Problems and tasks
1) In the article on secret abortions, quote the part that opens with the words containing "How often do" and closes with "number of reasons.".
2) Render the sentence "The response is fascinating on many levels." from the article on secret abortions into Spanish.

Provided passage
Content starts

How often do siblings know about “secret” abortions?

 

By Dave Andrusko

depressedwoman6The headline that appeared on the syndicated “Dear Abby” column was

“Couple’s long-ago abortion casts dark shadow on ex-wife.”

The story that the now ex-wife told about her former husband and her daughter illustrates again how abortion’s aftermath can go on and on and on—and that what was supposed to be “secret” may not stay so for any number of reasons.

“Furious in Illinois” believes her former husband “out of spite” had recently told their daughter that Ms. Furious had an abortion before the couple married. Why would he tell her this? According to the letter writer because she’d told her daughter of her father’s many affairs and that “she may have a half-sister.”

Her question to Dear Abby was “Should I ask my daughter about this or let it go? It was a very private decision, and I think he is a creep for hurting her by telling her.”

The response is fascinating on many levels. Why did she believe her ex had “spilled the beans”? Was her daughter “behaving differently toward you”? she asks. (Abby didn’t ask Ms. Furious if she thought she’d been a creep for what she had told her daughter.)

Content ends

(Stored data entries)
Content starts

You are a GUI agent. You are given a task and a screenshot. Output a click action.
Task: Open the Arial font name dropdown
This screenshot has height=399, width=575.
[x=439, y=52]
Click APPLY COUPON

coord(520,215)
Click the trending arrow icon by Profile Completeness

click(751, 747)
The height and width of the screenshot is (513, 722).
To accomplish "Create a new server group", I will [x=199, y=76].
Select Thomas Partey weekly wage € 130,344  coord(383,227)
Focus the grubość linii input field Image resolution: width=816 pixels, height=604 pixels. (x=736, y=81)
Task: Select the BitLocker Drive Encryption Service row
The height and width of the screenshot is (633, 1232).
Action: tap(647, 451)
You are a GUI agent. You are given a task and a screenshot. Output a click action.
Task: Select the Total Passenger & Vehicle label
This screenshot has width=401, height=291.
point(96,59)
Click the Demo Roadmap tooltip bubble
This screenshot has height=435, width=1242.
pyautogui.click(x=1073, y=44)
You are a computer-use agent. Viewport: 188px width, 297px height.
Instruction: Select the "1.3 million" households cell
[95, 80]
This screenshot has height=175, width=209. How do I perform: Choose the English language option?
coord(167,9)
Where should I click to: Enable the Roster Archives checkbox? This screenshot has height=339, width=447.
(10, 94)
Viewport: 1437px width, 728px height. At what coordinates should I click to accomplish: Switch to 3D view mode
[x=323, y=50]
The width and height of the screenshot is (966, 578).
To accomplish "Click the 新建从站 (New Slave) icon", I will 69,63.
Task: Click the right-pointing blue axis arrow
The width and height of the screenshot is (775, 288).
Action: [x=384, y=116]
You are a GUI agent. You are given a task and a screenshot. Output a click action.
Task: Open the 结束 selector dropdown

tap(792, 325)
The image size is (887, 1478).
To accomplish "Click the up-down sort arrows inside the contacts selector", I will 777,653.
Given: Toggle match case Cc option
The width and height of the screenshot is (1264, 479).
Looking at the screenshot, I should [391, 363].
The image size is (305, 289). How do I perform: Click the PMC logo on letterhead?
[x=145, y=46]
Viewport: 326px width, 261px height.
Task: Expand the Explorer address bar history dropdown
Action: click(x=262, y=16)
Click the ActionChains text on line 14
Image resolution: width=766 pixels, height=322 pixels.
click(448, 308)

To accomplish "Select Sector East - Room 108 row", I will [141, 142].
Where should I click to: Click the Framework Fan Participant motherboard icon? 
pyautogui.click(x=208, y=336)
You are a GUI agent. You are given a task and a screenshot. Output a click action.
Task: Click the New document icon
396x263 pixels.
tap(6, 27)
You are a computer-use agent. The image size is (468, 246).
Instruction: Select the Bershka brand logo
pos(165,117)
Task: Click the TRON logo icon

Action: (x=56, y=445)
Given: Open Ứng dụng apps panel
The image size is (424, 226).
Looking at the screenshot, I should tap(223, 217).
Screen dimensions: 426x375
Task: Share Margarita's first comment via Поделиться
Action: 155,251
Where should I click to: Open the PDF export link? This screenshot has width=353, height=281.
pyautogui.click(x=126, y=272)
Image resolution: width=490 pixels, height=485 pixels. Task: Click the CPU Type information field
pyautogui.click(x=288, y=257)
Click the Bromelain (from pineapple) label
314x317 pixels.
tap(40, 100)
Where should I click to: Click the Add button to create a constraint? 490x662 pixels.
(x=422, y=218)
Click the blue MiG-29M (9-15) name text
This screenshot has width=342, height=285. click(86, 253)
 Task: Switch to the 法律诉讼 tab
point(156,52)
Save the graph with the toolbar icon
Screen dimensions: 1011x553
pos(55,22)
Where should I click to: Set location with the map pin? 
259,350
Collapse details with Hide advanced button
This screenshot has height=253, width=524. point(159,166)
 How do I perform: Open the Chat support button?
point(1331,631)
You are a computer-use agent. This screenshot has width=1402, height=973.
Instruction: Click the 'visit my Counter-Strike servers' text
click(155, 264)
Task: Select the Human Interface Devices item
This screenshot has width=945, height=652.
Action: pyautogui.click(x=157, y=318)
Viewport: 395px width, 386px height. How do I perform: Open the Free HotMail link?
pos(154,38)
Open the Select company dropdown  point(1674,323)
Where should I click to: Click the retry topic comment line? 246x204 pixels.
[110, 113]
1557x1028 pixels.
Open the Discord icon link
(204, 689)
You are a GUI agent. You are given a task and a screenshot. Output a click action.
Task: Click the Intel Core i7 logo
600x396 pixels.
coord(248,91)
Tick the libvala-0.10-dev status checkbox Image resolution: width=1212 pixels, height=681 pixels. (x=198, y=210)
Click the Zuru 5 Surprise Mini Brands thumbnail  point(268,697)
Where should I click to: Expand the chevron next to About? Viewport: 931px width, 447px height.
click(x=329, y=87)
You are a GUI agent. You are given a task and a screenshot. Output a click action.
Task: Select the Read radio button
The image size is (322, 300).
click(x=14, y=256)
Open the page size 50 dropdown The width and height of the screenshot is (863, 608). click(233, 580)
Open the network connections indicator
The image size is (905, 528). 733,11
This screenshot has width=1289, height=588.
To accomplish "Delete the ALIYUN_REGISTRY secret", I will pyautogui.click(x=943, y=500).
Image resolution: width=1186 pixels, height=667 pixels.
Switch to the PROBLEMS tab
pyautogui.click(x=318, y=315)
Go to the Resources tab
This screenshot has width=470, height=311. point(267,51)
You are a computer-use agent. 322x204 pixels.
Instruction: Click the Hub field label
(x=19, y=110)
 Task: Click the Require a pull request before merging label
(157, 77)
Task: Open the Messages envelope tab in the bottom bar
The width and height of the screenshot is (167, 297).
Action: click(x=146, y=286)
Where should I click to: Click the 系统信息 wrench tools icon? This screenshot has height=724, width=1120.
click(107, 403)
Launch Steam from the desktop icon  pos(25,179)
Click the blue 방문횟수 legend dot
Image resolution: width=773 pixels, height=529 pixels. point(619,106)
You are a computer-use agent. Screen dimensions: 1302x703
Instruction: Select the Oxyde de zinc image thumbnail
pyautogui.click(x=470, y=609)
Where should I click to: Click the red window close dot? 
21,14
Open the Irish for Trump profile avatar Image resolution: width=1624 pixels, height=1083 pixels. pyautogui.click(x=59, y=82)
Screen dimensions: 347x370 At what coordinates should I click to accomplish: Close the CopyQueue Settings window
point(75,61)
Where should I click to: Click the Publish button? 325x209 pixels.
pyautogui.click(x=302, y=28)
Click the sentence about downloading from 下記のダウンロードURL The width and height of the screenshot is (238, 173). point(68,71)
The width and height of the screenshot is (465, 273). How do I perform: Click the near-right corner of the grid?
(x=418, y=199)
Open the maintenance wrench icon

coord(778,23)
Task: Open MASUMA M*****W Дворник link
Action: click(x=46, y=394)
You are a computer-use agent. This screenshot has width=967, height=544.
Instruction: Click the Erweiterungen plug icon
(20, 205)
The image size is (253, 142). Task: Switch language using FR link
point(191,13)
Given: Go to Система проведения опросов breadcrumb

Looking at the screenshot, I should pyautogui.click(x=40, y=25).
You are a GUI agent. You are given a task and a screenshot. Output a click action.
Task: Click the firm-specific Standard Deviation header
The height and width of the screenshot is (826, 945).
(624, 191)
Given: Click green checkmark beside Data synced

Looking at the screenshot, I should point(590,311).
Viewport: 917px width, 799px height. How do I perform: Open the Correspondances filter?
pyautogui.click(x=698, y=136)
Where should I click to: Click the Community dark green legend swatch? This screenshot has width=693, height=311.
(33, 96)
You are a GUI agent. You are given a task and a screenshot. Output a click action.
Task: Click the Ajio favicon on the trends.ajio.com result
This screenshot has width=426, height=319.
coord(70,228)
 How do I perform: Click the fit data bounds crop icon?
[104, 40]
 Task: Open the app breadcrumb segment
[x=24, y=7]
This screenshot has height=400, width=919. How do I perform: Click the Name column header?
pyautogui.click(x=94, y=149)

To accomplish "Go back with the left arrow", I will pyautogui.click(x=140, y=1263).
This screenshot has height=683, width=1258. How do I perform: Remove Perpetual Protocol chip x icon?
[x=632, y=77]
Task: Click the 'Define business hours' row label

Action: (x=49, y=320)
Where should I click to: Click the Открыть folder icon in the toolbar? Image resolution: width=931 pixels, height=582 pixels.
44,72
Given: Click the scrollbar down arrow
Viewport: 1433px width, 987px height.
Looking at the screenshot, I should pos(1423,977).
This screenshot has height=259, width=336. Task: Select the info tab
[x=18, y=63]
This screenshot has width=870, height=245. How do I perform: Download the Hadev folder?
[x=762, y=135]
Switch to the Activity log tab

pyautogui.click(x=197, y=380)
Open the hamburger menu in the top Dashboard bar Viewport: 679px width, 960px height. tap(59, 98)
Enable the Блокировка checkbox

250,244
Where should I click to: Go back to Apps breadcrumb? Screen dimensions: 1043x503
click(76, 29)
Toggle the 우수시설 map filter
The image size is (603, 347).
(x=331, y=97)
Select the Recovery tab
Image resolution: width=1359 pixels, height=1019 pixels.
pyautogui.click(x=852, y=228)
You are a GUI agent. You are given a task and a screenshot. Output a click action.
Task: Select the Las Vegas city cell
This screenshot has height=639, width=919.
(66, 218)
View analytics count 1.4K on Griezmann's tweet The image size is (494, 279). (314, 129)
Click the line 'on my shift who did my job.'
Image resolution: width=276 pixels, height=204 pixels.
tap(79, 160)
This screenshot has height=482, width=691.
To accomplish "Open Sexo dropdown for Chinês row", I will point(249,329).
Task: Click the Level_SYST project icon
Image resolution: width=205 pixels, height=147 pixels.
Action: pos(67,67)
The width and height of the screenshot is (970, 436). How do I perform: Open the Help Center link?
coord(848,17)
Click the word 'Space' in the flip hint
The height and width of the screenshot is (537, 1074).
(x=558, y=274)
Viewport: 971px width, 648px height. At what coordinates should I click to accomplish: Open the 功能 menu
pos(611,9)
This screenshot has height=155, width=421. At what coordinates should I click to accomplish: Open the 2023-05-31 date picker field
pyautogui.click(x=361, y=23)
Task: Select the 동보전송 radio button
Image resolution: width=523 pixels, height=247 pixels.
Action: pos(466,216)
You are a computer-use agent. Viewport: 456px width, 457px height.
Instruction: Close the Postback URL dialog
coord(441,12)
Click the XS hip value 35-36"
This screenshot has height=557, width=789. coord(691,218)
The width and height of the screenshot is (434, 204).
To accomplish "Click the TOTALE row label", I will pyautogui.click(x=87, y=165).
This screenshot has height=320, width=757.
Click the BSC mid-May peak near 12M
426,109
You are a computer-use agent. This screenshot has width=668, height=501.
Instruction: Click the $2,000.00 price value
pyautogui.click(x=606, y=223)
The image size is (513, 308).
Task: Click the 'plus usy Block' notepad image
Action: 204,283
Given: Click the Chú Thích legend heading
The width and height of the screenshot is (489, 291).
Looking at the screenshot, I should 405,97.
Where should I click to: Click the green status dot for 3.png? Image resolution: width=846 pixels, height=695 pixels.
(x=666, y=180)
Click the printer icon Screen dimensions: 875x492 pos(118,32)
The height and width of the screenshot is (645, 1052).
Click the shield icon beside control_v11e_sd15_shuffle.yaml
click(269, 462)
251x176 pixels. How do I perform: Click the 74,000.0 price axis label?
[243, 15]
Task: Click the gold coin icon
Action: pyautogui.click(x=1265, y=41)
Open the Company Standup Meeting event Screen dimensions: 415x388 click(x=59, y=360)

Content ends

Solutions to the tasks
1)
How often do siblings know about “secret” abortions?

 

By Dave Andrusko

depressedwoman6The headline that appeared on the syndicated “Dear Abby” column was

“Couple’s long-ago abortion casts dark shadow on ex-wife.”

The story that the now ex-wife told about her former husband and her daughter illustrates again how abortion’s aftermath can go on and on and on—and that what was supposed to be “secret” may not stay so for any number of reasons.

2) La respuesta es fascinante en muchos niveles.